Ese avión cambió mi destino; mi vida, la tuya y la de todos los que nos rodeaban. Antes yo era la muchacha de veintisiete años de la que te enamoraste. Metódica, organizada, cuadriculada y atada a las costumbres y al estilo de vida que había ido adquiriendo desde pequeña y que por aquél entonces me parecía de lo más correcto. Sabes que en mi rutina no había lugar para improvisaciones, y eso, a veces, chocaba contigo. Todavía recuerdo aquel día que llegaste con dos billetes para pasar el fin de semana en París y yo me enfadé muchísimo porque ya me había hecho a la idea de ir el sábado a ver una película que acababa de estrenar Amenábar. Y al final ni parís ni cine; pasamos todo el fin de semana sin hablarnos. Creo que fue de las pocas veces que estuvimos enfadados, y ahora, me parece la mayor tontería del mundo. Ya ves cómo cambian las cosas, y también las personas.
Dicen que algo nuevo empieza cuando algo termina. Aunque las fuerzas flaqueen y te resistas a deshacerte del pasado, la vida siempre está preparada para darte una nueva oportunidad y hacer de esa puerta que se cerró, un gran ventanal con viento nuevo. Y eso es lo que pasó después de ti. Pero fue complicado, ya lo sabes. Yo ya había pasado por eso de perder a alguien cuando murió mi madre y papá decidió que al viento que seguiríamos nos traería de vuelta a su casa, a Madrid, para empezar de cero. Yo era solo una niña de seis años que acababa de despedirse de su madre y que se veía obligada a hacerlo también de Roma, la ciudad que la había visto nacer y de todo y todos los que dejaba allí.
Tú mismo fuiste testigo del arrojo y aplomo con el que mi padre, un psicólogo treintañero recién enviudado, dejó atrás la tierra de su adorada esposa, y volvió a su Madrid natal para criarme bajo un manto de ternura y abrigo que me forjó como una muchacha sensata y trabajadora. Tal vez una chica demasiado medida para mi edad, o eso me decías siempre porque nunca me comporté como la niña que todas tenemos derecho a ser. No jugué lo suficiente, ni me manché, ni pataleé, ni le pedí a mi padre que me contara un cuento para dormir. Él todavía hoy me mira con los ojos brillantes y me cuenta que soy la viva imagen de mi madre; sus mismos ojos verdes, su pelo negro azabache y el pequeño lunar sobre el labio.

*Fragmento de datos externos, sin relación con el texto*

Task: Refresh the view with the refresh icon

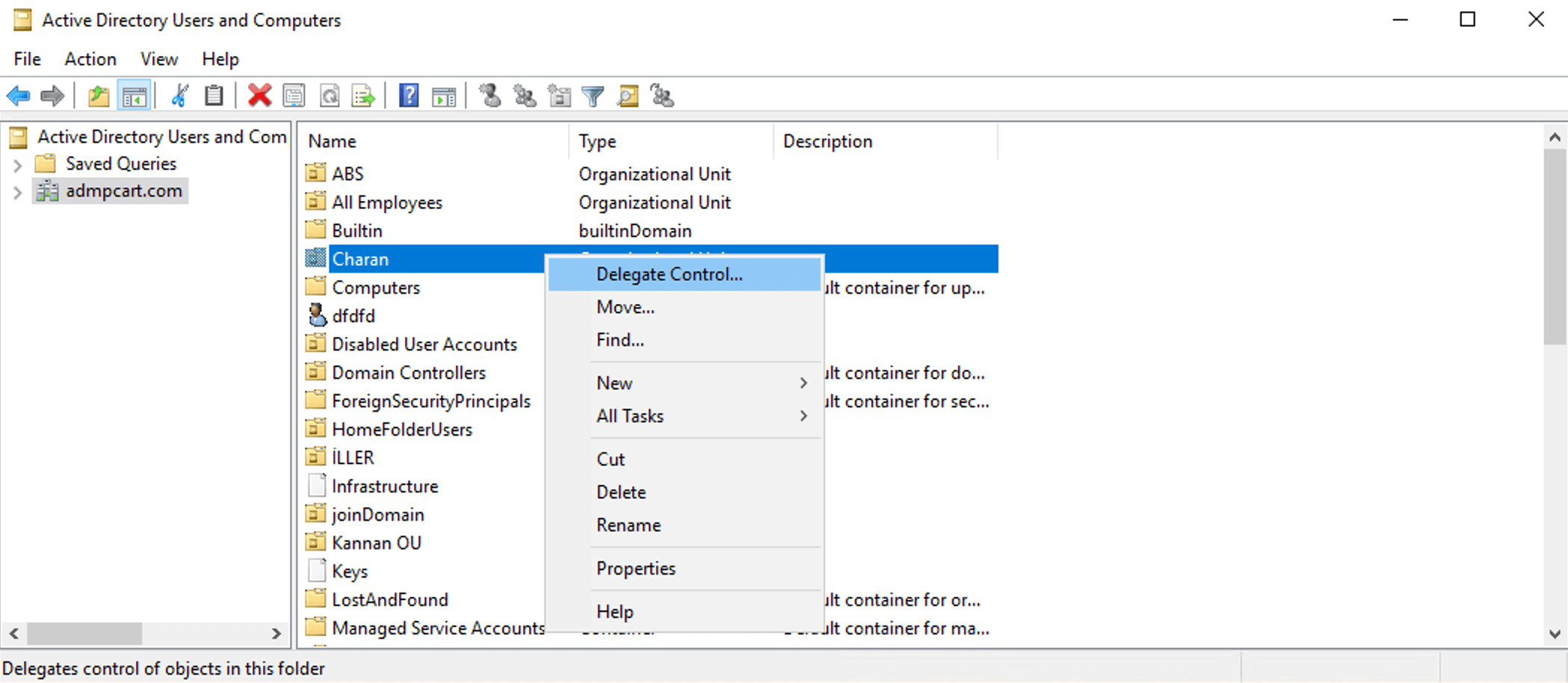Action: pos(330,96)
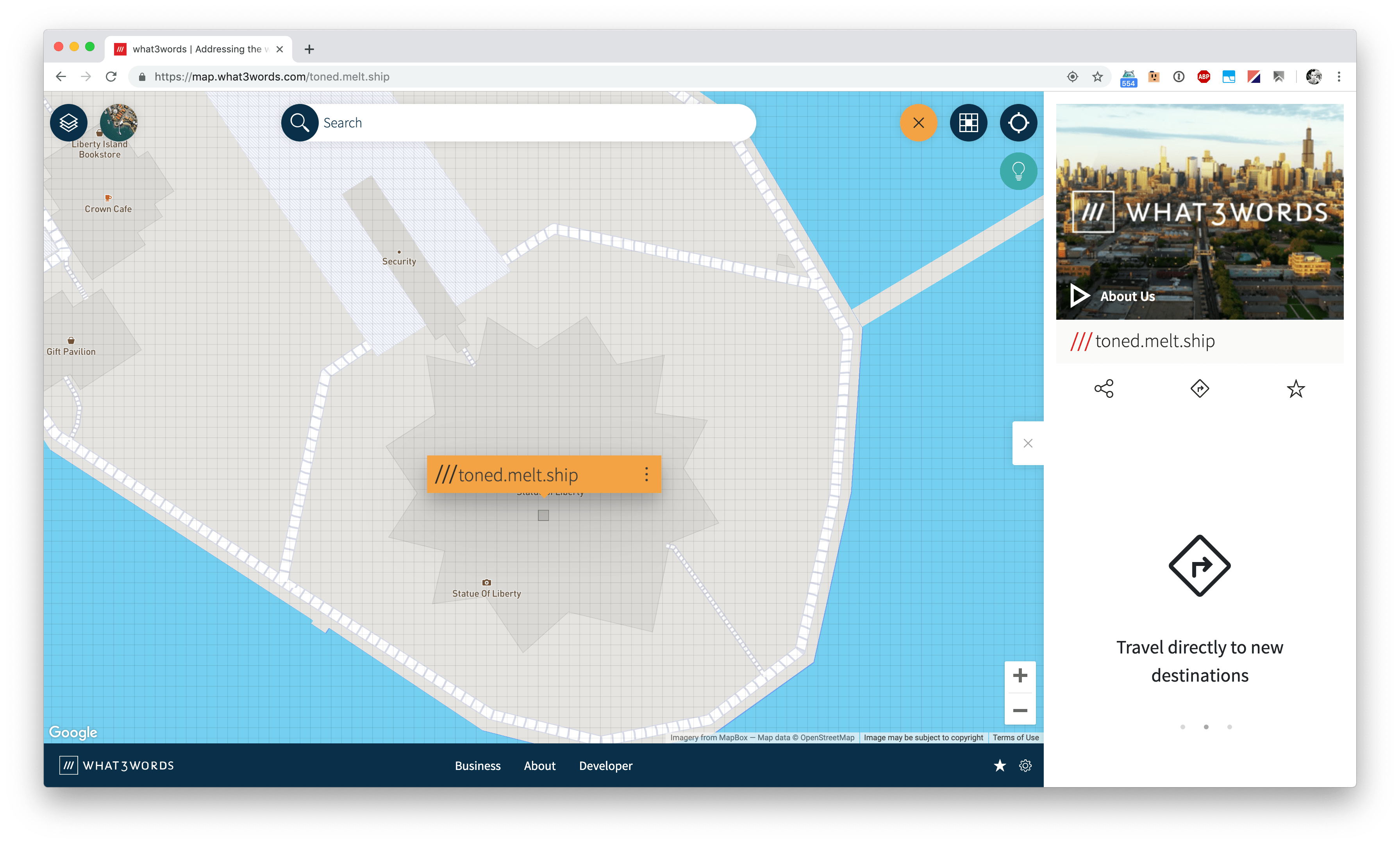Share the toned.melt.ship address
The image size is (1400, 845).
1104,389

Maduré a destiempo hasta en el amor. Y eso lo sabes bien porque fuiste partícipe. Pasamos de jugar en la casa del árbol a besarnos bajo sus ramas con apenas catorce años. Te enamoraste de lo que yo era, sin más y lo que más me gustaba de estar contigo era que no tenía que fingir ser otra persona y que siempre me apoyabas en todo, aunque no estuvieras del todo de acuerdo con mis decisiones. Eras la bocanada de aire fresco en mi rutina. La única persona que sabía cuándo hablar y cuando dejar que el silencio lo hiciera. Nuestras miradas hablaban solas, y esa complicidad me daba la certeza de saber que quería pasar contigo el resto de mis días. Fuiste mi abrigo y contigo me sentía querida por alguien más que no fuera mi padre. Y yo por ti habría hecho lo que fuera. Lo único que quería era que encaminaras tu vida a lo que siempre habías anhelado. Que tuvieras un futuro tan brillante como tus sueños. Y te convertiste en alguien tan valiente y decidido que contagiabas optimismo a todo aquél que te rodeaba.
Pero todo se esfumó. Todo voló por los aires aquél frío día de abril. Ese día cambió el rumbo de mi vida para siempre. Y lo que no sabía era que el destino me tenía preparada una nueva vida a la vuelta de la esquina... Alguien me dijo una vez que nada ocurre por casualidad.